Little Foot is a rare, nearly complete skeleton of Australopithecus first discovered 21 years ago in a cave at Sterkfontein, in central South Africa. The new date places Little Foot as an older relative of Lucy, a famous Australopithecus skeleton dated at 3.2 million years old that was found in Ethiopia. It is thought that Australopithecus is an evolutionary ancestor to humans that lived between 2 million and 4 million years ago.
Stone tools found at a different level of the Sterkfontein cave also were dated at 2.18 million years old, making them among the oldest known stone tools in South Africa.
A team of scientists from Purdue University; the University of the Witwatersrand, in South Africa; the University of New Brunswick, in Canada; and the University of Toulouse, in France, performed the research, which will be featured in the journal Nature.
Ronald Clarke, a professor in the Evolutionary Studies Institute at the University of the Witwatersrand who discovered the Little Foot skeleton, said the fossil represents Australopithecus prometheus, a species very different from its contemporary, Australopithecus afarensis, and with more similarities to the Paranthropus lineage.

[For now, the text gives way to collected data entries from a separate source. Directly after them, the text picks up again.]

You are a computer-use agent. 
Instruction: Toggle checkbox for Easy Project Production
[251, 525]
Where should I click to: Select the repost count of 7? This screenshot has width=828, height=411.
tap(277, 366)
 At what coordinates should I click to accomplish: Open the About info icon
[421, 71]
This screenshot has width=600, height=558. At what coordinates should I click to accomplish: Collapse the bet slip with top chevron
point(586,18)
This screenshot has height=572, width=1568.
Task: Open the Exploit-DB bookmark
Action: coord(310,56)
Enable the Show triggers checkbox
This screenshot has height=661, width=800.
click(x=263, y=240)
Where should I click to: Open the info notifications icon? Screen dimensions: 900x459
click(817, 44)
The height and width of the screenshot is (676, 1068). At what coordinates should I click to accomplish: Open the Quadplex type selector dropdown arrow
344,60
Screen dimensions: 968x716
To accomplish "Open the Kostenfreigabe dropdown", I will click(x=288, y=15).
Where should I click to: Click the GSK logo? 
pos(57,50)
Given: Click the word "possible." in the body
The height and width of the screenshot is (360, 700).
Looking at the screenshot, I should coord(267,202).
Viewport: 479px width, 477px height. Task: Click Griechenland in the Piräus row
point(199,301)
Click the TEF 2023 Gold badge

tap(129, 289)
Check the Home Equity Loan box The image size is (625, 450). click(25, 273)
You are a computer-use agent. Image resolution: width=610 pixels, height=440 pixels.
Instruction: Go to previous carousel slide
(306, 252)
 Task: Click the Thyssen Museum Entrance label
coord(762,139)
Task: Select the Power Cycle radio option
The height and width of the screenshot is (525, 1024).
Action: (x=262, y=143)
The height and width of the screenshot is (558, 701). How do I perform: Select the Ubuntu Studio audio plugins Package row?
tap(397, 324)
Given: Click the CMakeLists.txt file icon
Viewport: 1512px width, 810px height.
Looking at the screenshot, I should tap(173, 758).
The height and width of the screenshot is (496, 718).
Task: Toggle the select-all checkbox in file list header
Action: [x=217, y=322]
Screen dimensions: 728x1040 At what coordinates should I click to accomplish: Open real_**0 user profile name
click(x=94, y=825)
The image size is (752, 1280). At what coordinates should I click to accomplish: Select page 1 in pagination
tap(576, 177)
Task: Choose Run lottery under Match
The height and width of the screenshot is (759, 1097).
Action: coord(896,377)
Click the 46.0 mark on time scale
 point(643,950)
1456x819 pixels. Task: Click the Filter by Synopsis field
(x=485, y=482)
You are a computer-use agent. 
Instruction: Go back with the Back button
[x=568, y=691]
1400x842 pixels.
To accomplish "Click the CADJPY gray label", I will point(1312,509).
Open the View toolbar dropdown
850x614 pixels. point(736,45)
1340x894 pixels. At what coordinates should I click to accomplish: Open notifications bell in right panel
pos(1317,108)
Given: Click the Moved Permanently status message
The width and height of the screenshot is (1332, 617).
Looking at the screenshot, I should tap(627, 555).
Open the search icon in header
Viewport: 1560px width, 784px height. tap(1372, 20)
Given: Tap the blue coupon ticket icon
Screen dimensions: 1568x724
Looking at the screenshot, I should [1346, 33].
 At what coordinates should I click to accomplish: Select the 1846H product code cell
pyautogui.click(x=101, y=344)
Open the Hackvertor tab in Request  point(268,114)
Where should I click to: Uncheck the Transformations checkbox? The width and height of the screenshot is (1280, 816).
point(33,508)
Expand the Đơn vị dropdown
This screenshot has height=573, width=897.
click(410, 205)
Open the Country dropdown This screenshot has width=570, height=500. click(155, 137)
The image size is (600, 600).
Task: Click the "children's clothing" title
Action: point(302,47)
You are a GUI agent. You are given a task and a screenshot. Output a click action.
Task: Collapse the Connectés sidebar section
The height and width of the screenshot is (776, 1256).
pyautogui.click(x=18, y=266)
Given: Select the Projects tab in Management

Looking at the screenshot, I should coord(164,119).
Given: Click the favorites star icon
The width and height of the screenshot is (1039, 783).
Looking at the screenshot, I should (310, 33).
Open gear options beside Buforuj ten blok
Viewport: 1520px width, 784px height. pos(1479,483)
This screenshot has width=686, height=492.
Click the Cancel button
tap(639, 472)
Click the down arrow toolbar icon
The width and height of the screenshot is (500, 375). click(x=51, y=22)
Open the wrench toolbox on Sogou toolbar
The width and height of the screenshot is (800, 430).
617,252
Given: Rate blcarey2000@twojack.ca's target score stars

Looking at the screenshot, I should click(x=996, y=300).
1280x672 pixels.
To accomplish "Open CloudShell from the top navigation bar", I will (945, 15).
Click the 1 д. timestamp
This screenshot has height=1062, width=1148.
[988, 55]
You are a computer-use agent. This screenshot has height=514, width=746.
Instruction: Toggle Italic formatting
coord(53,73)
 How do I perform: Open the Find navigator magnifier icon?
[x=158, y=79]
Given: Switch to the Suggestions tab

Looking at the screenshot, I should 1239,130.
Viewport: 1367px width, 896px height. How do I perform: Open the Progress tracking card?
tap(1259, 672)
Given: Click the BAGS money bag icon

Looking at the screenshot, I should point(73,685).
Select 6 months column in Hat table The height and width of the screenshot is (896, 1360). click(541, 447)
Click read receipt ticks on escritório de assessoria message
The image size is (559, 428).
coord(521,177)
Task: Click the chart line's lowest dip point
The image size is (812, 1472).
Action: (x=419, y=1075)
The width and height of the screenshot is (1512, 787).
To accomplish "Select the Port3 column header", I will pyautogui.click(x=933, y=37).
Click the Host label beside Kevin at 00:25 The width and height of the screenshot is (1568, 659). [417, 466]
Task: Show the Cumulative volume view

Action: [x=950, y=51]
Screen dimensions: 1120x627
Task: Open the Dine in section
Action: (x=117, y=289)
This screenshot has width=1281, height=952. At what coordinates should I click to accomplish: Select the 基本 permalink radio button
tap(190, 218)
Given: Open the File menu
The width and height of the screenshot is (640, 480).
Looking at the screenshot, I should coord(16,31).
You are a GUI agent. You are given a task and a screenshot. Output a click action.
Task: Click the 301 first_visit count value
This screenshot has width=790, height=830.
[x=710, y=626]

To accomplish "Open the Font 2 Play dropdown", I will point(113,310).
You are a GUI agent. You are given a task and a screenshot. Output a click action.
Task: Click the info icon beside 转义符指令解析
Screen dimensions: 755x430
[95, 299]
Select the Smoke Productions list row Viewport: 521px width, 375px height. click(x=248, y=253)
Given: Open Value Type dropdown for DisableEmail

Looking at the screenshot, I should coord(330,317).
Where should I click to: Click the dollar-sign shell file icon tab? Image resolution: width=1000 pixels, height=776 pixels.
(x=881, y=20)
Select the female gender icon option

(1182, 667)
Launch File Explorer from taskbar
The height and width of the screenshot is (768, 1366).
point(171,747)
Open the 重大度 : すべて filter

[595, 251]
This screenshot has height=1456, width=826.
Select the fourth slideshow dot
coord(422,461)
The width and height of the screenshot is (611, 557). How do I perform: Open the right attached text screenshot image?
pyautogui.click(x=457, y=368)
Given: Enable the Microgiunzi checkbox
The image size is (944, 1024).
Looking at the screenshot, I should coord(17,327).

“It demonstrates that the later hominids, for example, Australopithecus africanus and Paranthropus did not all have to have derived from Australopithecus afarensis,” he said. “We have only a small number of sites and we tend to base our evolutionary scenarios on the few fossils we have from those sites. This new date is a reminder that there could well have been many species of Australopithecus extending over a much wider area of Africa.”